Scalia was also well known for hiring people he thought were wrong on substantial political issues. 'Smart enough to aid him' does not mean or imply 'political judgements were considered sound and trusted by even Scalia's standard.'

This would be a smuggled insinuation, both invalid and dishonest if claimed explicitly. (Which it has not been, hence pressing for further clarification).

If I go through your posting history, how many examples am I going to find of you demanding an explanation of the significance of a commentary source?

Not many. Most people do not hinge their opening posts on a non-characterized source, or happily clarify when asked.

It does happen from time to time, though. Even got an AAQC for a frisking the Seymour Hersh claims that the US blew up the Nordstream pipeline, which was largely based on critiquing the (claimed) source of Hersh. Casting shade on sources is on brand, though in this case I pressed the OP to justify the source he was using to argue by proxy for an argument conclusion the source didn't justify.

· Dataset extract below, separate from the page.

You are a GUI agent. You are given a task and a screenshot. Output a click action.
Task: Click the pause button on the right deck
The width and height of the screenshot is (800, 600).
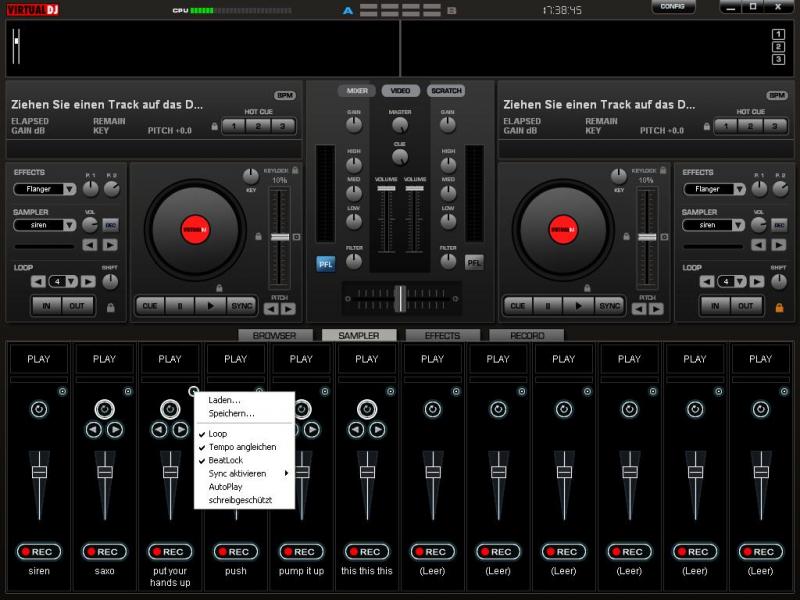pos(547,306)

Will they all be sources critical of Trump?

Heavens no. Feel free to look for yourself, though.

Scalia was, in fact, semi-famous in the legal world for always hiring at least one "counter clerk" (aka, someone who disagreed with Scalia on significant issues) in part so that he'd have someone smart in the room to play devil's advocate.

Of course, he didn't always pick winners; one such "counter clerk" was Ian Samuel, who later as a professor admitted to perving on his students, was broadly disgraced, but appears to have clawed his way back to respectability as an in-house regulatory counsel for big corps.

Yeah my comment was more along the lines of a neutral point of information. Any excuse to tell the weird story of Ian Samuel (RIP First Mondays; you were a good podcast while you lasted) and plug ALAB, which is wrong about most things but funny.

Scalia finding his opinion valuable in a specific, highly unusual circumstance does not make his opinion valuable for conservatives generally. Scalia's known method was to use contrary arguments to sharpen his own, not to adopt as his own.